At 21 d, phytase inclusion in the NC diet improved animal performance to a level comparable to the PC and the PC500 diets, which may suggest phytase was able to hydrolyze the phytate, improving P digestibility and consequently the performance of birds fed marginally deficient P diets. The use of phytase to hydrolyze phytate and increase P availability is the major reason why phytase is commercially used in broiler nutrition (Onyango et al., 2005). At 35 d, animals fed the PC500, NC1000 or NC1500 had better FCR than animals fed the PC diets. This improvement cannot necessarily be explained by an improvement in P nutrition as the low P and Ca in the NC diet did not negatively influence performance compared with the PC.

Phytate interacts with proteins (Liu et al., 2009), reducing its digestibility for broilers, reduces mineral absorption (Plumstead et al., 2008), and increases endogenous losses (Cowieson et al., 2004), characterizing it as an anti-nutrient for broilers (Cowieson et al., 2011).

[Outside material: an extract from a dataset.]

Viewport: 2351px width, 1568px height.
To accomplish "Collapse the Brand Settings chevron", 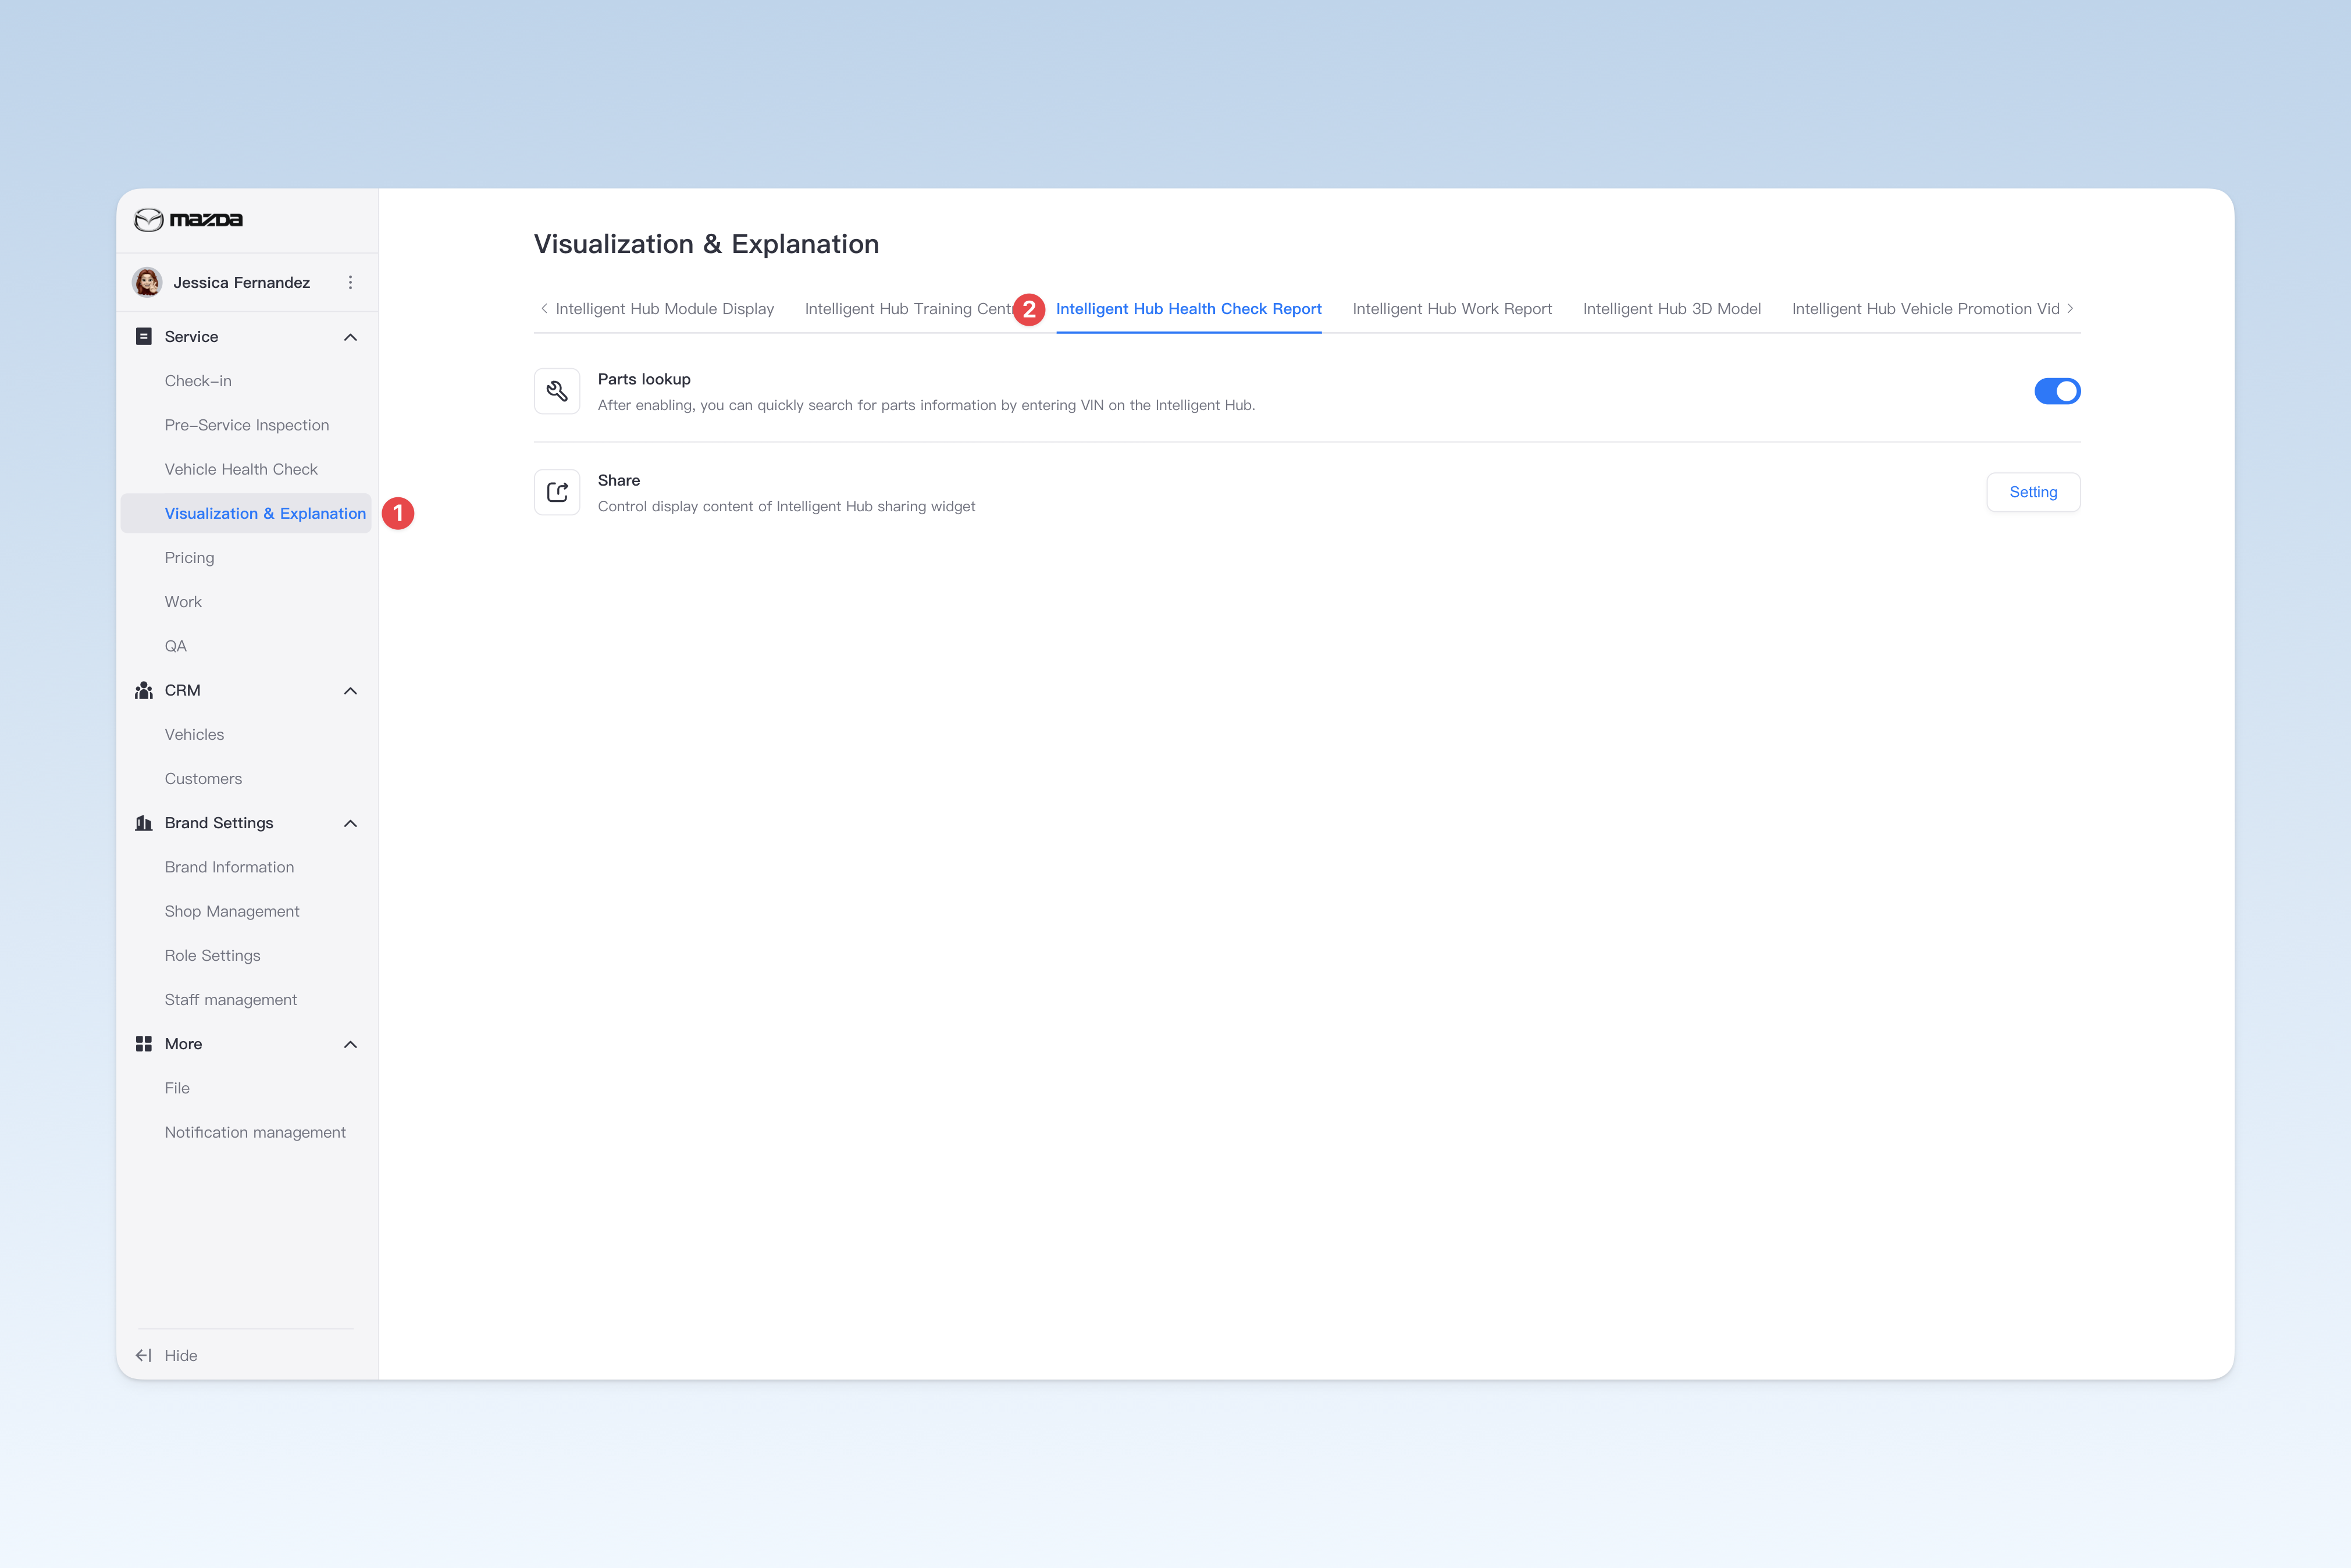I will point(350,824).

Phytase hydrolyzes the phytate molecule, releasing P and at the same time reducing the concentration and thus the anti-nutritional effects of phytate. Previous trials have shown that birds fed high levels of phytase have better FCR (Pirgozlev et al., 2011) and anti-oxidant status (Karadas et al., 2010), compared with birds fed diets sufficient in available P. In the present experiment, 500 FTU/kg inclusion of phytase in an available P adequate diet and 1,000 and 1,500 FTU/kg inclusion of phytase in a marginally deficient diet improved FCR of birds compared with birds fed a diet meeting the available P and Ca requirement, supporting the concept that hydrolysing phytate and consequently reducing the anti-nutritional effects of phytate can improve bird performance, particularly feed efficiency.

IMPLICATIONS

Phytate interferes with bird performance by reducing amino acid digestibility, mineral absorption and increasing endogenous losses.

The use of high dosages of phytase may allow for significantly improved FCR beyond that achievable with standard diets through the elimination of the anti-nutrient effects of phytate.

These results infer that growth performance of the modern broiler is currently constrained by dietary phytate.